# I figured these would go for about 125.00 but, Wow!



## Igor (Oct 14, 2018)

https://www.ebay.com/itm/Antique-Ra...vip=true&rt=nc&_trksid=p2047675.m43663.l10137

472.00 wholy shiznet


----------



## locomotion (Oct 14, 2018)

these are Star pedals.....fair price paid for rare pedals


----------



## anders1 (Oct 14, 2018)

I agree, that is the price I expected. I was watching those just out of curiosity. I have the same set but with toe clips, mine are in beautiful condition being from 1919.


----------



## catfish (Oct 14, 2018)




----------



## locomotion (Oct 14, 2018)

sure ain't antique fair/show prices


----------



## shoe3 (Oct 14, 2018)

It is wonderful life , angel gets its wings  and some people get pedals .......and.....others........just pedal things like bikes .... or possibly peddling things on bikes....it is all good!


----------



## pedal4416 (Oct 14, 2018)

I put a few bids in, but then it started getting out of hand!!!


----------



## kccomet (Oct 14, 2018)

the star pedals have sure went up, 5 or 6 years ago they might have brought 150 in that condition


----------



## anders1 (Oct 14, 2018)

I work at night, and a couple of weeks ago I seen a pair posted in the middle of the night for $450. Well when I looked again at about sun up, they were sold. They lasted maybe 3-4 hours.


----------



## pedal4416 (Oct 15, 2018)

kccomet said:


> the star pedals have sure went up, 5 or 6 years ago they might have brought 150 in that condition



I sold my last pair for $150 about 6 years ago!!


----------



## gben (Oct 17, 2018)

I am pretty sure that is what is on my 1900 Pierce-Arrow. Someone just offered me $500 for the entire bike because as they said, they had just bought another TOC bike for that much money.


----------



## olderthandirt (Apr 19, 2019)

are you considering the offer ? contact me first i will do better


----------



## spoker (Apr 20, 2019)

remember W C Feilds quote?


----------



## redline1968 (Apr 20, 2019)

Yes..a sucker born every minute...lol..times are a changin.  Prices seem to reflect that..


spoker said:


> remember W C Feilds quote?


----------



## Archie Sturmer (Apr 20, 2019)

My bike is not that nice; I have resigned to adapt Raleigh 501 pedals with extenders.


----------

━━━━━━━━

- Short task 1
Please shorten the paragraph in the pedal thread that begins "I work at night" to one or two brief sentences, keeping its main facts.
- Short task 2
Quote the passage of the pedal thread that opens with the words containing "sure ain't antique" and closes with "is all good!".
You won't need the listing for any of this.

- Dataset section
━━━━━━━━

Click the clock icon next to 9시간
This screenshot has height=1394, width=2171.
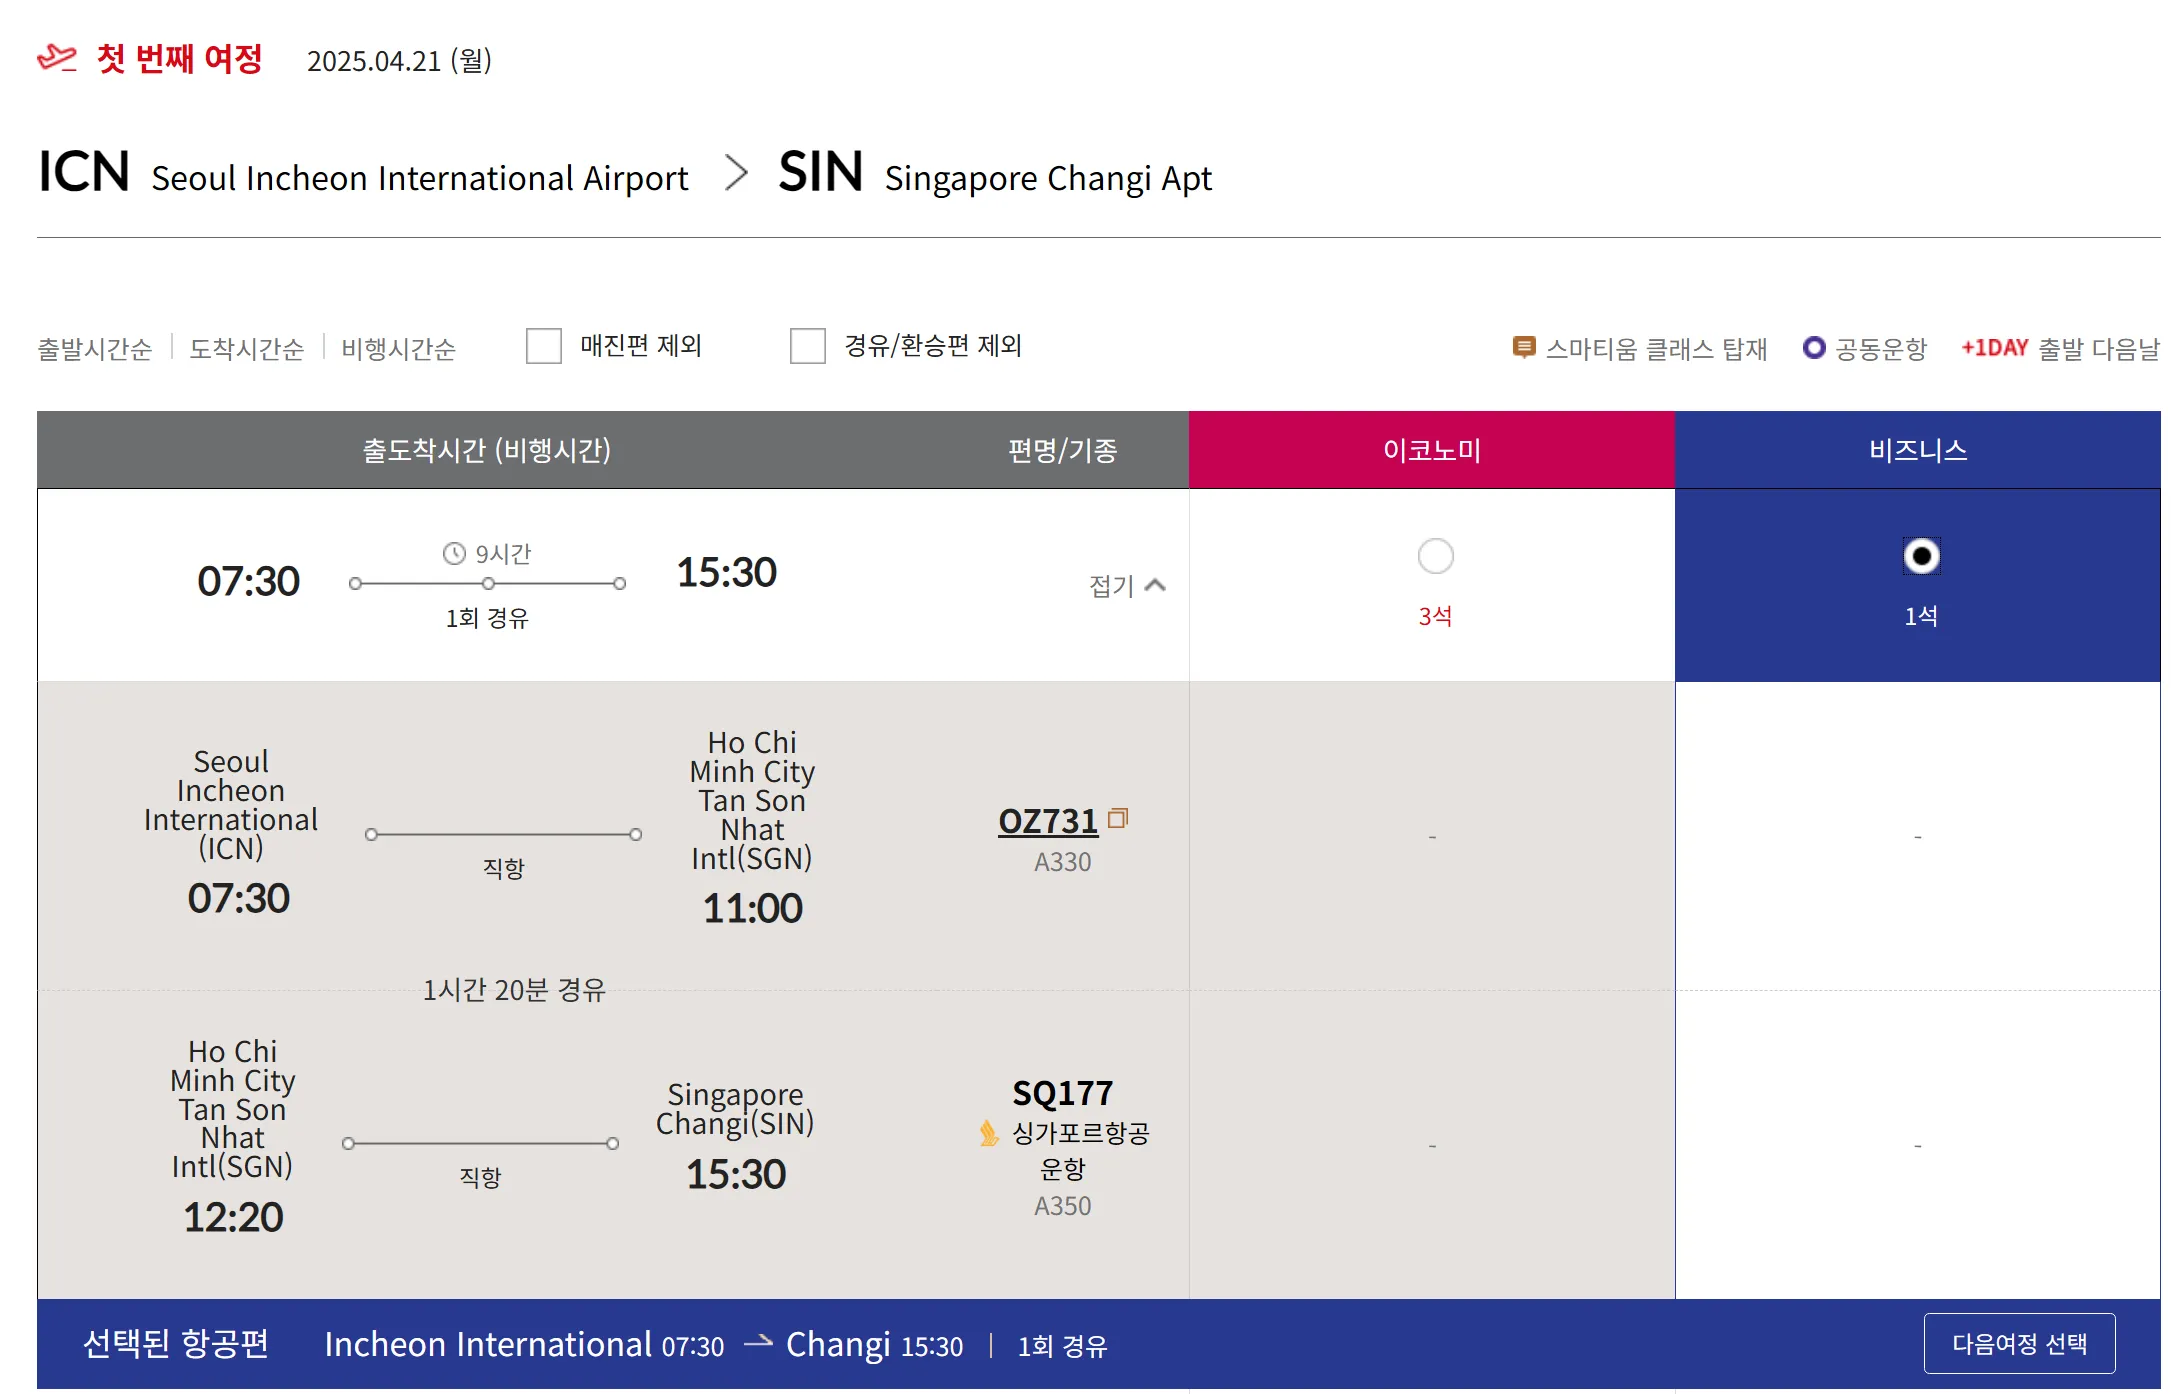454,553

━━━━━━━━

- Exercise solution 1
Working nights a couple of weeks earlier, the poster saw a pair posted for $450 in the middle of the night. By sunup they had sold, lasting maybe 3-4 hours.

- Exercise solution 2
sure ain't antique fair/show prices


----------



## shoe3 (Oct 14, 2018)

It is wonderful life , angel gets its wings  and some people get pedals .......and.....others........just pedal things like bikes .... or possibly peddling things on bikes....it is all good!